** Opening Material supplied block **

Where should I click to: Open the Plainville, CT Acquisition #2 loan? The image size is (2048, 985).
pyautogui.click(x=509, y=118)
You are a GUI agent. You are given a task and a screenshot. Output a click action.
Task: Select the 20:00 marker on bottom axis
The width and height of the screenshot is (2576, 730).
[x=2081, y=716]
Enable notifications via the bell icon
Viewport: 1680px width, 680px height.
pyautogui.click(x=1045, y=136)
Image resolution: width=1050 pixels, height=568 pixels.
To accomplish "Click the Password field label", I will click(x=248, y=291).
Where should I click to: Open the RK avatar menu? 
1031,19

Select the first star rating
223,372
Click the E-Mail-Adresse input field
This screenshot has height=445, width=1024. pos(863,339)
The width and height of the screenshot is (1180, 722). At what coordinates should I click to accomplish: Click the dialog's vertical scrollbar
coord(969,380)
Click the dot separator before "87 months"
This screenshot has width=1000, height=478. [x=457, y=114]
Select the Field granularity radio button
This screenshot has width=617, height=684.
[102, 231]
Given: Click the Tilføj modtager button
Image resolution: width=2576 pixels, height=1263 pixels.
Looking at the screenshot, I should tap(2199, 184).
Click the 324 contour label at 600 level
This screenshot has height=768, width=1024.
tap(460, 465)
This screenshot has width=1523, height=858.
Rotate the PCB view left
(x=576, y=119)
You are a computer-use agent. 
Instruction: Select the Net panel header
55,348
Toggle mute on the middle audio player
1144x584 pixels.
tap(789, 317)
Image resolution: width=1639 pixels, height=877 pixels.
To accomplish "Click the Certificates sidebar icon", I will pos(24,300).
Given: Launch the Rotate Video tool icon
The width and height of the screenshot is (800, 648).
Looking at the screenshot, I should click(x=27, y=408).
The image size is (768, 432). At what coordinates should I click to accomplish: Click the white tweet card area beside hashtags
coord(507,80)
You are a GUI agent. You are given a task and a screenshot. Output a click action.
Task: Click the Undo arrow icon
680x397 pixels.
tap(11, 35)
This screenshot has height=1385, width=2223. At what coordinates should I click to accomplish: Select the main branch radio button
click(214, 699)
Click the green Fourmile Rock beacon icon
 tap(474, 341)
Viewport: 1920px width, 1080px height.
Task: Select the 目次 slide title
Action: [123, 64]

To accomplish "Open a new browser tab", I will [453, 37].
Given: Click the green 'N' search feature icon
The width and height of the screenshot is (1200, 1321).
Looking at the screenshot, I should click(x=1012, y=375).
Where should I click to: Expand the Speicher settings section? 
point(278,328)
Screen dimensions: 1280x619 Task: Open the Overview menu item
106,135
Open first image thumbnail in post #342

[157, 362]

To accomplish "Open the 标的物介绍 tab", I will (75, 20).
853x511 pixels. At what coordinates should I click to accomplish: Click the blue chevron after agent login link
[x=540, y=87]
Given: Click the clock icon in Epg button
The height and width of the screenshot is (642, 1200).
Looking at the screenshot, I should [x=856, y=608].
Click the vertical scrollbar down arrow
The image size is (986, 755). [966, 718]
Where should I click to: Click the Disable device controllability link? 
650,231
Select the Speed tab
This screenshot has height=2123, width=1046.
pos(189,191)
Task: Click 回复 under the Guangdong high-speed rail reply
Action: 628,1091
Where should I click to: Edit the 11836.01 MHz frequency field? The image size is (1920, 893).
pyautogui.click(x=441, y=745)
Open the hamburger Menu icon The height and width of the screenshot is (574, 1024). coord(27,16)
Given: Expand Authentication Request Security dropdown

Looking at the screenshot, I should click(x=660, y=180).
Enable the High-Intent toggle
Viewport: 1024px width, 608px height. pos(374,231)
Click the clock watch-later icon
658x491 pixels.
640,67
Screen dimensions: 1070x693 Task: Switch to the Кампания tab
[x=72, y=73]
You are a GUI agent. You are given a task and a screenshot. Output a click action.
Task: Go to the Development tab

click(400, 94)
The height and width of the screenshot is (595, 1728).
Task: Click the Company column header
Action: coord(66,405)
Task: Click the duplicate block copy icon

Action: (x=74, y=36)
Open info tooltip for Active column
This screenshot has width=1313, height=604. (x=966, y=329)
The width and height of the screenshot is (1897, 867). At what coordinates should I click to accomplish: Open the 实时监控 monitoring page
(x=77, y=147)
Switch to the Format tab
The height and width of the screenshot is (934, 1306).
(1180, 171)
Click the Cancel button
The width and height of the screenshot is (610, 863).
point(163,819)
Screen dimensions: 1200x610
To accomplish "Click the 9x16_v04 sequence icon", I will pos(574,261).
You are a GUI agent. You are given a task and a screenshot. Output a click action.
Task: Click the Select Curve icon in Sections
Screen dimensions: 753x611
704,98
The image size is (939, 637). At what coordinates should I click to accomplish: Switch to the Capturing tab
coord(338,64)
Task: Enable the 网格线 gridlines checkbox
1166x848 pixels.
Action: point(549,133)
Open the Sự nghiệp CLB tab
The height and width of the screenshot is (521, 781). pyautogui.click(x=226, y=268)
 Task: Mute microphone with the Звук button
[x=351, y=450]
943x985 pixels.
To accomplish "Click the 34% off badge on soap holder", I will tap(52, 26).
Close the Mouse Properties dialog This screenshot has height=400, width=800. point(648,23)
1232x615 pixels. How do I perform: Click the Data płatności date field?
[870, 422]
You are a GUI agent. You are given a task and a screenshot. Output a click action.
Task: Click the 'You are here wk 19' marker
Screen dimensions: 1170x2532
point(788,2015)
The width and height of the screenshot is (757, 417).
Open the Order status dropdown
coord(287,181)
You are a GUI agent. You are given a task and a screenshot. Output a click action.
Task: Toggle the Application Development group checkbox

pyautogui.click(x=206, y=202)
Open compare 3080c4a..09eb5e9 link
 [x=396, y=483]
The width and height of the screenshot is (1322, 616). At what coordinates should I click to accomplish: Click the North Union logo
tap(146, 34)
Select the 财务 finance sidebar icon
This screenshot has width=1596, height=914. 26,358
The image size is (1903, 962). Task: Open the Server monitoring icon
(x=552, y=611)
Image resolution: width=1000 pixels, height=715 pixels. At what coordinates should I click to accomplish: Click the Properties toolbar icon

** Closing Material supplied block **

_Brief_: Look back at the entries above. Retype the line with "Screen dimensions: 1280x619", the line with "Given: Click the clock icon in Epg button", and all lines in between.

_Result of the exercise_:
Screen dimensions: 1280x619 Task: Open the Overview menu item
106,135
Open first image thumbnail in post #342

[157, 362]

To accomplish "Open the 标的物介绍 tab", I will (75, 20).
853x511 pixels. At what coordinates should I click to accomplish: Click the blue chevron after agent login link
[x=540, y=87]
Given: Click the clock icon in Epg button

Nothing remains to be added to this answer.